After doing so, you will find that all your readings are included in the course package. Each reading is like a mini-chapter in a book (instead of asking you to buy a book, we will give you the contents). But readings can be much more than that. To begin working with your preliminary reading, you begin by creating a new file and choosing R Markdown from a template. Select template Reading-0
from the course package and give it a name. After you click ‘OK’, a new R Markdown file will open in your editor. Also, notice that a new folder appears in your project to keep this file. The process is illustrated in Figure 6. Figure 6. Creating a new file from a template
Your new file is an R Markdown document. This is a text file with chunks of code that can be executed. Reading 0 will introduce you to the use of R Markdown. The document is editable, which means that you can annotate it. To begin with, you can add your name to the list of authors of the document. You can execute code by clicking on the ‘play’ icon on the top-right corner of a chunk of code. The template also includes a definition for a textbox. You can introduce a textbox in the text using this format:
:::{.textbox data-latex=""}
This is my annotation.:::
Figure 7 illustrates these steps. Figure 7. Working with your reading
Once you are happy with your work using this file, you can create a pdf file to study by knitting the document. Knitting will convert the R Markdown to a pdf file. Click the Knit button in the top left corner to do this. You can knit your document at any time, and as many times as you want; remember, you can always start afresh by creating a new R Markdown file with the same template. See Figure 8 for an example of knitting. Figure 8. Click ‘Knit’ on the toolbar to convert your R Markdown into a pdf file
Figure 9 shows the result of knitting your R Markdown file. Figure 9. The result of knitting is a pdf file with your reading
Since you can edit and annotate the text, you can essentially customize the chapter so that it is a unique reflection of your learning. As you progress with the course and complete all the readings, you will have a collection of unique chapters that track your very personal learning experience in this course.
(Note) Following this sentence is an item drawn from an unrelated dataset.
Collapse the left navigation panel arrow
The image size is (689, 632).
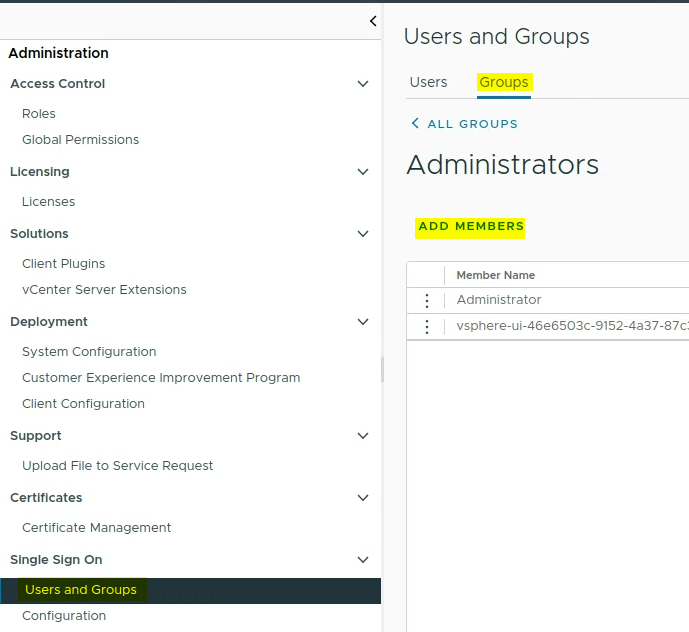372,21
Working on your first exercise
Working on your exercises (which you will submit for grading) is very similar to working with your readings. First, you need to create a new R Markdown file from a template. For the first exercise, you would select the template for Exercise-1
. Figure 10 illustrates the steps. Use the following naming convention for your exercise files: exercise-number-studentnumber
. Once you click ‘OK’ a new R Markdown file will appear in your editor, as well as a new folder where this file resides. Figure 10. Creating a new file to work on an exercise
To begin, you can edit the header of the document with your personal information, like name and student number (see Figure 11). Figure 11. Entering your personal information in the header of the R Markdown document
You can also run chunks of code (see Figure 12). Figure 12. Running chunks of code in your exercise
And importantly, to work on your exercise, you can enter your answers as text and create new chunks of code to do any calculations you need for your answers, as shown in Figure 13. Figure 13. Working to answer the questions in your exercise
After you complete your exercise, you will need to return to the header and complete two sections: highlights
and threshold_concepts
. The highlights ask you to reflect on your learning experience working on the exercise. Try to write concisely in approximately 200 words. The threshold concepts are key ideas that once you grasp them they change your understanding of a topic, phenomenon, subject, method, etc. Write between three and five threshold concepts that apply to your learning experience working on this exercise. Figure 14 illustrates this step. Figure 14. Writing the highlights of the exercise
The highlights and threshold concepts are the last element of your exercise, and after writing them you can knit the document to generate the pdf file for submission. Click the Knit button in the top left corner to knit (see Figure 15). Figure 15. Knitting the exercise
You are now ready to submit the exercise following the instructions in the course outline.